Monday, March 28, 2005
(9:10 AM) | Adam Kotsko:
My Conundrum
My future children are lucky they're not born yet. If they were, I would have just entered the house in a rampage, telling one that her handicrafts are not done correctly, the other that his incessant piano playing is driving me nuts -- and I'd hit a light switch and yell, "Aw, is the electrician ever going to get this right?" And then I'd creep out my youngest child by holding him over-tightly as I held back tears of despair.I would act out this scene from It's a Wonderful Life because I'm pretty sure that I'm not even on the waiting list at DePaul. I have not been "officially" counting on getting in off the waiting list, but finding out the news this morning (from one of the professors with whom I've been in close contact -- but who, for the first time in over a decade, was not on the admissions committee), it became clear that I really was hoping for the deus ex machina of some nameless person choosing Fordham or Villanova over DePaul.
Now my options all seem to be fairly bad. I've requested a deferral from Nottingham, both because Goodchild is on leave next year and because I'd like to have a decent shot at actual scholarships, so I could take a year off and go there. I have the offer from New School, with the very flattering scholarship -- but that scholarship makes it so that I would spend basically the same amount for tuition for a second MA as I would spend on the coursework for a PhD from CTS. I wonder why it is that I couldn't have applied at more places that would have offered funding; but wait! -- I actually did, and the very best result I got from any of them was being on the waiting list at Vanderbilt, an institution at which, on paper at least, I am a virtual clone of several of their current grad students.

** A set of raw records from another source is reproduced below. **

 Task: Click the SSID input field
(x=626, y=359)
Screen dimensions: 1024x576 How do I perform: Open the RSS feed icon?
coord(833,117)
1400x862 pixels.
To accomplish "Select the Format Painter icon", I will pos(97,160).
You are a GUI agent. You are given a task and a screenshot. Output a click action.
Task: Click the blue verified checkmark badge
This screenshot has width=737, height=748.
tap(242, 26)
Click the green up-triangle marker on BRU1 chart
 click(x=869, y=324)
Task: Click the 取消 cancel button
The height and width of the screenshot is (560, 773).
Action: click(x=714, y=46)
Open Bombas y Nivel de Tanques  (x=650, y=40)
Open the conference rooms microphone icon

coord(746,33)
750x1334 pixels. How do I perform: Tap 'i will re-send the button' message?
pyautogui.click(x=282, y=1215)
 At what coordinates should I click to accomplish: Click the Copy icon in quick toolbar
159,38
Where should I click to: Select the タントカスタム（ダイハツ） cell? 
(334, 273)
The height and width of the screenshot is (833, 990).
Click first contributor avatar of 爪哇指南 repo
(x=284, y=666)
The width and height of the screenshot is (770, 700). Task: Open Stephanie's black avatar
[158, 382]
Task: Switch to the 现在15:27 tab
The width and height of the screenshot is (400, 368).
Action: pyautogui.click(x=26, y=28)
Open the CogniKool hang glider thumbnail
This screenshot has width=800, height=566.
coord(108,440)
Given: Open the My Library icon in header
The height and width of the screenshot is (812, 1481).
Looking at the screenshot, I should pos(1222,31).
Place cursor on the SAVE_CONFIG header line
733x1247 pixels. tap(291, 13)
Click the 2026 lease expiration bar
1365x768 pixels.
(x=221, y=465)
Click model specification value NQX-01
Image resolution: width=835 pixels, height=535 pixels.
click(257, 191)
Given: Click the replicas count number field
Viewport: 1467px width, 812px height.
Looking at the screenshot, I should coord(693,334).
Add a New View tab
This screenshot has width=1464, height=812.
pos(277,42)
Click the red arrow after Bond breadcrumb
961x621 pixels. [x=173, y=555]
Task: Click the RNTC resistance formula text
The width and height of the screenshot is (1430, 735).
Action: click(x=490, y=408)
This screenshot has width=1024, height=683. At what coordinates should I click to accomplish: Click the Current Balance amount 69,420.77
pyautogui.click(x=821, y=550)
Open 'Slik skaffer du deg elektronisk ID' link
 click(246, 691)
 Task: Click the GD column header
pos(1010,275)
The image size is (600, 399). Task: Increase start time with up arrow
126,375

I know it's all dice rolls, and it's not really a matter of my wanting to be affirmed as a person -- more a matter of feeling like pursuing the rather uncertain road of an academic career would be a whole lot easier to take if I could go into job searches without being pinned against the wall with an unreasonable amount of debt. And it's also a feeling of -- once again, now as at every point of my life -- having missed out on the opportunity to go to an institution whose prestige would complement my talents, allowing me to, you know, actually get somewhere in life.
Yes, yes -- no harm in waiting a year and reapplying; or, better, the academic job market is so shitty that you're going to hate yourself even more in five or six years when you've got this advanced degree with no job to go with it. Just sign on with the temp agency, and you'll eventually stumble into a job. Or why not get your teaching certificate? Right. And I'll be thanking myself a few years down the line when I'm trying to start a family and I'm on so much better financial footing. I'll be able to afford the name-brand cereals for my children.